I have been trying to workout what is wrong for 2-3 years, very frustrating to find one condition, then another, get the teatment and still have symptoms that are hard to live with/work with.

I found this site recently

chriskresser.com/the-most-important-thing-you-may-not-know-about-hypothyroidism

and intend to follow up on some of these things after the next investigation, GP said likely to get appointment through by mid January so hoping not long to wait. Pins and needles are constant in legs and other places at the moment. Will keep updating in the hope of finding something of help to others!

Hope you are recovered a little away, I have done 3 days in the office this week and feel just knackered... Hope you get your answers yegods and when you do, tell us!

Hello there - can I join in? Diagnosed by a very perceptive GP 10 years ago with hypothyroidism. Mostly felt ok since but last couple of years unable to shift weight, tired, cold, stiff, forgetful, weak muscles, poor stamina although fit. Results of blood tests put me in the "normal" range, though.

Finally got a sympathetic GP to give me some extra thyroxine this week, though I worry he has prescribed too much. I was on 125mcg and he upped it to 150mcg with another blood test to be done in 8 weeks. Do you all think I should go up to 150mcg daily? Am tempted just to do every other day at first and see how I feel....

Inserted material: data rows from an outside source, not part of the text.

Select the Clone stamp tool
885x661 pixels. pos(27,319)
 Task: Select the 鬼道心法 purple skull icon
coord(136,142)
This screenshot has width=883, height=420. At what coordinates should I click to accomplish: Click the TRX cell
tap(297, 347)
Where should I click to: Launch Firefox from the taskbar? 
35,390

Thanks ruby got a bit energy back after 4 days doing very little cannot believe this is me now when I was Mrs 100 miles an hour ,
When I saw Dr Skinner two weeks before he tragically passed away he said he thought with a bit of tweaking he could get me better but wanted to see me in January sadly this will not happen and I can't get in touch with his office yet, to see if he made any notes to my GP really upset when I heard the news so sad for him his family but also, selfish I know, for myself, as he was going to help me and was so knowledgable I really felt like I was back at square one,

willpenn when Dr Skinner advised me to up thyroxine medication he said try 100 one night and 75 the next and it has been better that way he said I should be on least 125 mgs , even though previous endo said 75 was right dose, Dr S said you will never feel better on 75 and he was spot on I was not well on 75,

yegods do you think you might not be converting thyroxine properly? I am no expert jsut read stuff on TPA but some people seem not to get on well on only thyroxine alone and need T3 to convert it , some one told me when I first got it you have to become your own expert and I realised its true the NHS has let us down , never give up I'm not x

dr skinner died

how awful. he was a hero to many of us

Think I am going to stick with every other day and see how it goes. It is really sad about Dr Skinner - I read about him on the internet, incredulous that he was so persecuted by the GMC.

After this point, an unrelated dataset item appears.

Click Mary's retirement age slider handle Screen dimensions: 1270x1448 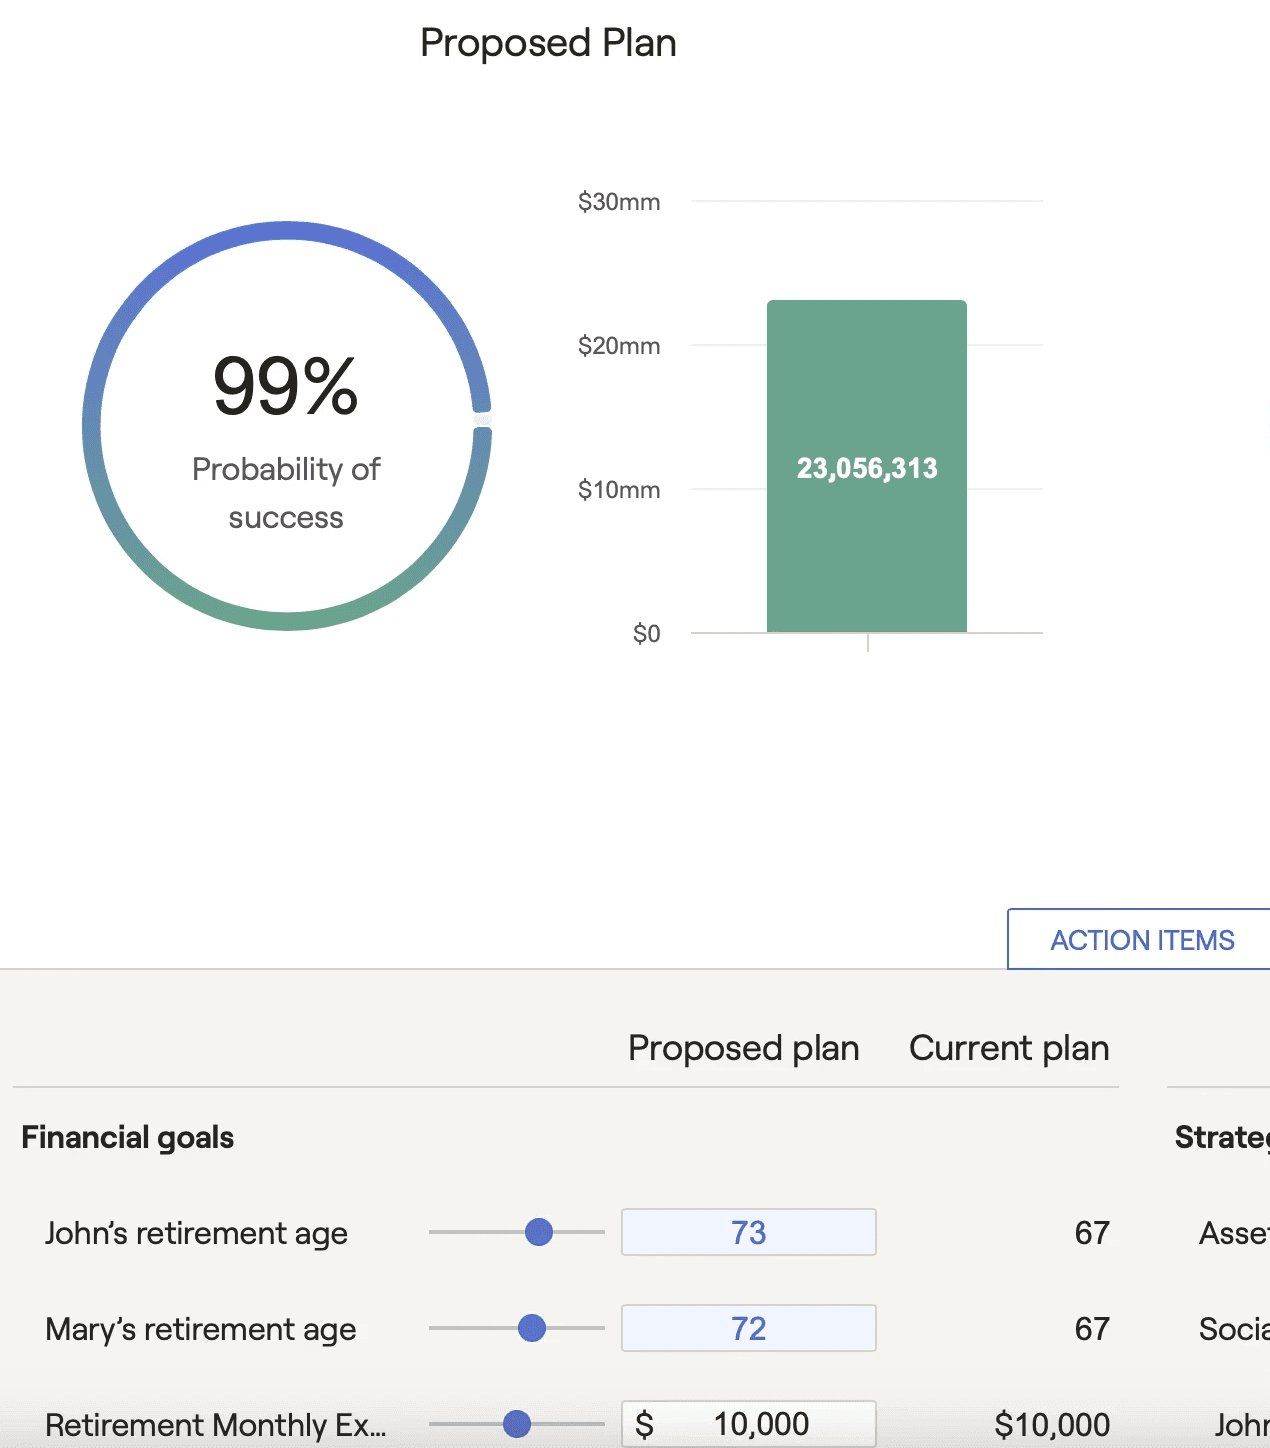point(532,1328)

Yes, sorry merci but its been on all the thyroid websites and a picture of him on thyroid Uk one too, , couldnt stop crying the night I found out, so glad on first and it was to be my last appt after I had came out of room and he was taking another pt in I went back over to him , and shook his hand to say thanks for all you do for all of us , he just smiled, so glad I had the chance to meet him, a one of a kind person who stood up to the GMC on behalf of his patients , irreplaceable.

That is such a shame about Dr Skinner and for you, hope you find someone else who can help. Interesting about T3, wondering if that is my problem.

Checking back in as fell of my TIO and thought you'd all disappeared

Still here!

Think we've narrowed down the possibilities of my problems to being not enough iron, and that I need to take extra on some days (before periods, if having lots of exercise over time, low iron in diet for more than a few days.) The iron I take isn't as strong as I thought and I should be taking more of it.

Well on top of the hypothyroid, i have now been diagnosed with ulcerative colitis. Lets hope i don't get the hatrick for auto-immune disorders!!